Unlike Samsung and LG, and certainly Apple, HTC is not expected to launch a major marketing campaign with its new HTC 10.
"HTC still has some of the best designs out there today, but they don't have the necessary marketing budget to go out there and push and don't spend — or can't spend," Stofega said. "I've always been a fan of their designs. They have always been spot on."
Carolina Milanesi, an analyst at Creative Strategies, added that the HTC 10 is "good-looking, but it's not the only one that is." She said its primary market will be loyal HTC fans who are upgrading from an HTC M7 or M8.
Before 2012, HTC was considered a smartphone market leader, but "the market grew up so quickly around it that new competitors were able to quickly gain scale," said TBR's Narcotta. "HTC misfired when it mattered most by changing its strategy [to lower-priced devices] when Samsung and Apple were competing in the premium space, only to change it back again when Samsung's smartphone business began to slow down."
HTC's biggest hope may dwell in markets not directly related to smartphones, like its Vive VR and recently announced partnerships with Under Armour and IBM Watson.

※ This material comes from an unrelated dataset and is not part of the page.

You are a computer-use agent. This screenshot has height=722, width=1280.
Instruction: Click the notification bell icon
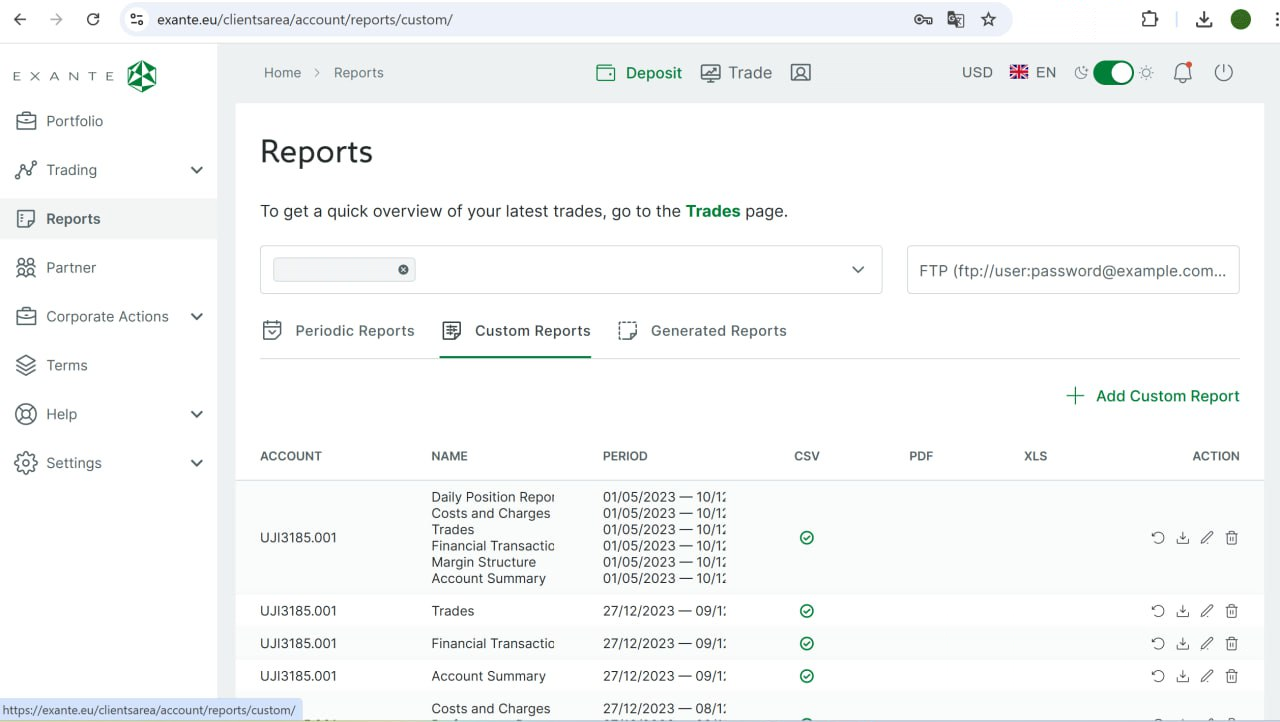pos(1182,73)
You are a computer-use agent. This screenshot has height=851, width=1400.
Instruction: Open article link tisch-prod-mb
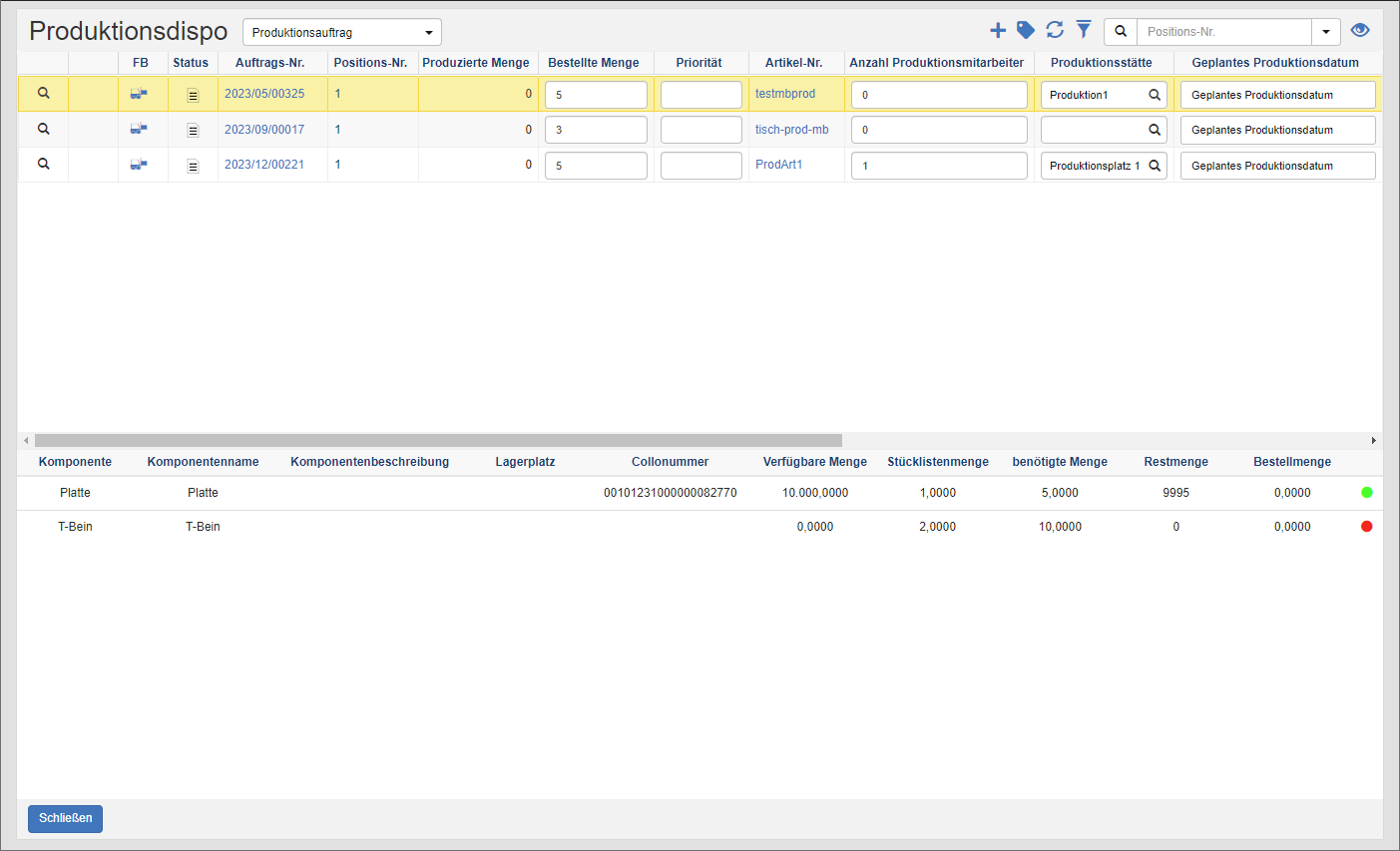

HTC in January announced UA Healthbox with Under Armour, a $400 product with a wristband, scale and heart rate monitor for fitness tracking. (Even though the word "health" appears in the name, it is not sold as a federally regulated healthcare product, and is instead intended as a fitness product.)
IBM Watson will add artificial intelligence to Healthbox features through the UA Record App, which acts as a fitness trainer, coach and consultant. The app will rely on a database kept by Watson of 160 million Under Armour app users, medical research and more.
"Vive VR is relevant to HTC's future because VR is the next step towards how people interface with the world," said Gartner analyst Tuong Nguyen. "IBM Watson makes the fitness app even cooler, and that's an example of where the handset companies need to go with services, where a fitness apps links you to other parts of your life."
Nguyen said Vive and Healthbox will matter more to HTC's future than the HTC 10. "Regardless of the HTC 10 device or its hardware features or the brand and vendor behind it, it will be hard to sell."